What to do: What are the lines, word for word, from the line with "Given: Click the PARTI ticker symbol" up to and including the line with "Image resolution: width=417" in the records below? Omit the pictures.

(Saved entries)
..............................

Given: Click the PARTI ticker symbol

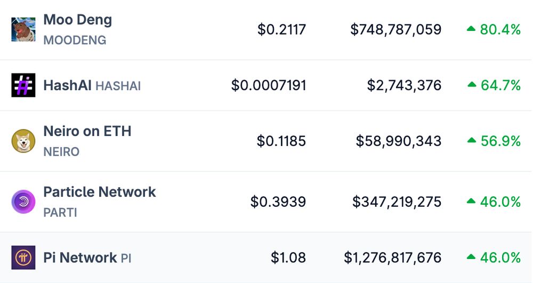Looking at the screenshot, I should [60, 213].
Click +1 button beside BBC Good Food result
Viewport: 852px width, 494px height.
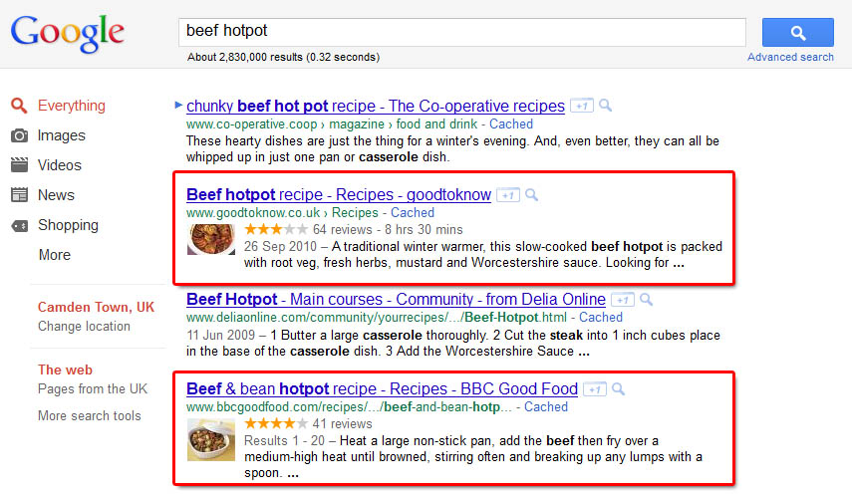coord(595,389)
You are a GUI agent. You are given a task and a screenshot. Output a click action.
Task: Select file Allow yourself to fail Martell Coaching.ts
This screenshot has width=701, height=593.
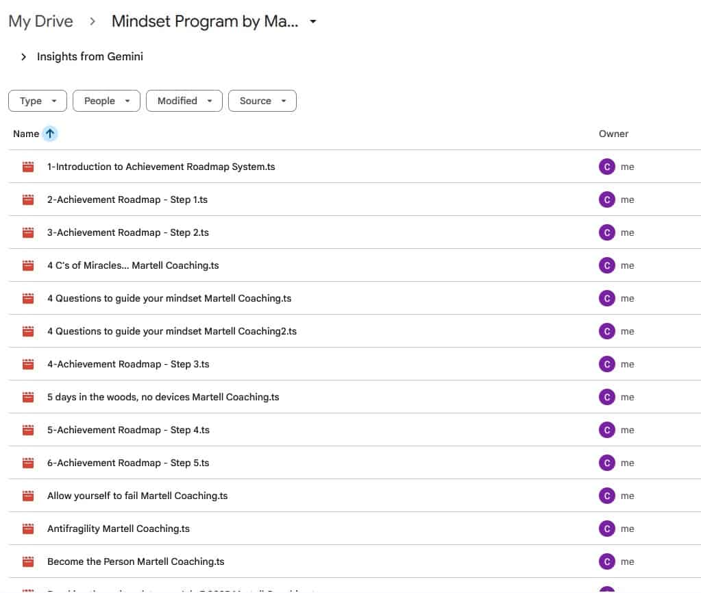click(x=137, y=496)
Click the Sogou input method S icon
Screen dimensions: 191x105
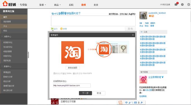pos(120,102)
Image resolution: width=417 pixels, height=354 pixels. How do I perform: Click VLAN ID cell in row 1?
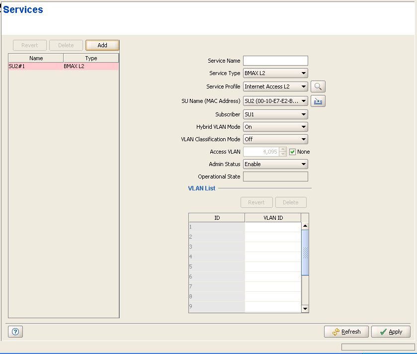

..............................

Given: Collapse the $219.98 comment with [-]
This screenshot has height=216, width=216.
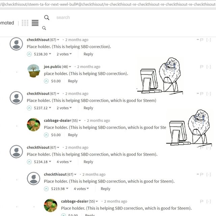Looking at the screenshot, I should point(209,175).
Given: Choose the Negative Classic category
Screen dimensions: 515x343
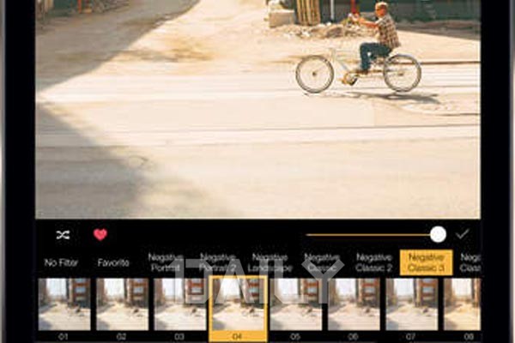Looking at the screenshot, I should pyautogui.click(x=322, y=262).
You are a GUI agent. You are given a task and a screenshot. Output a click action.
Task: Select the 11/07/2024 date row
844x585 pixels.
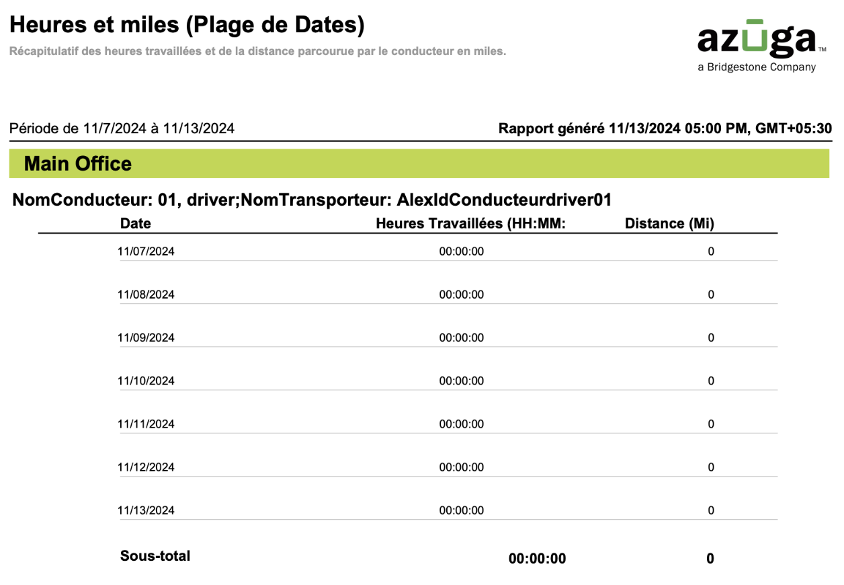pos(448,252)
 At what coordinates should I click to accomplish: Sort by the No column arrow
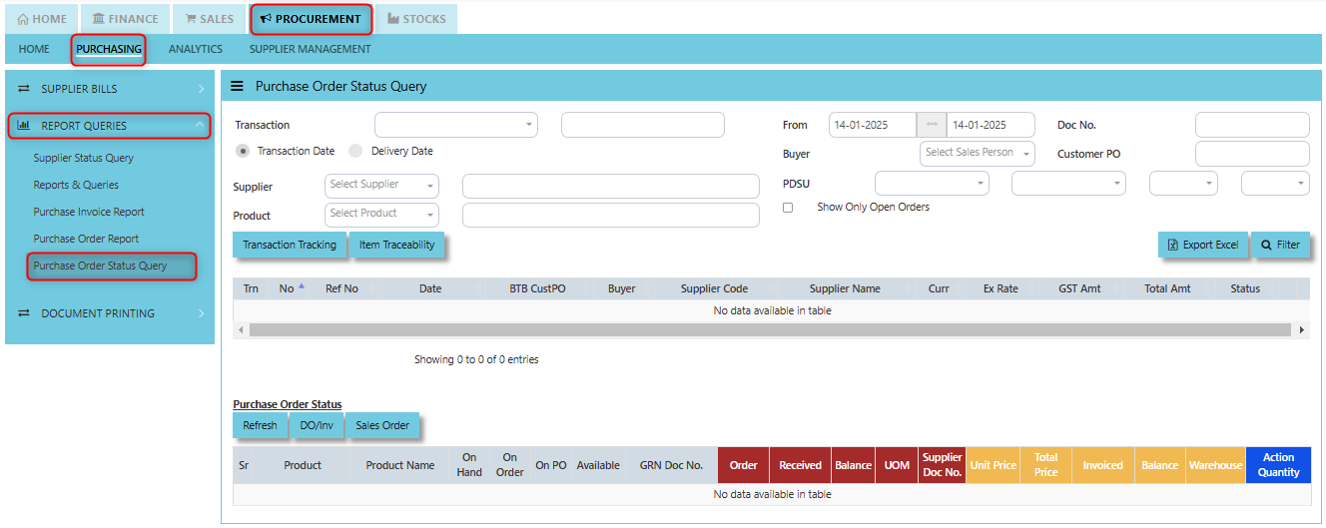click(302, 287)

..............................

The completed task:
Given: Click the PARTI ticker symbol

Looking at the screenshot, I should [60, 213].
Click +1 button beside BBC Good Food result
Viewport: 852px width, 494px height.
coord(595,389)
You are a GUI agent. You are given a task and a screenshot. Output a click action.
Task: Select file Allow yourself to fail Martell Coaching.ts
This screenshot has width=701, height=593.
click(x=137, y=496)
Click the Sogou input method S icon
Screen dimensions: 191x105
pos(120,102)
Image resolution: width=417 pixels, height=354 pixels. How do I perform: Click VLAN ID cell in row 1?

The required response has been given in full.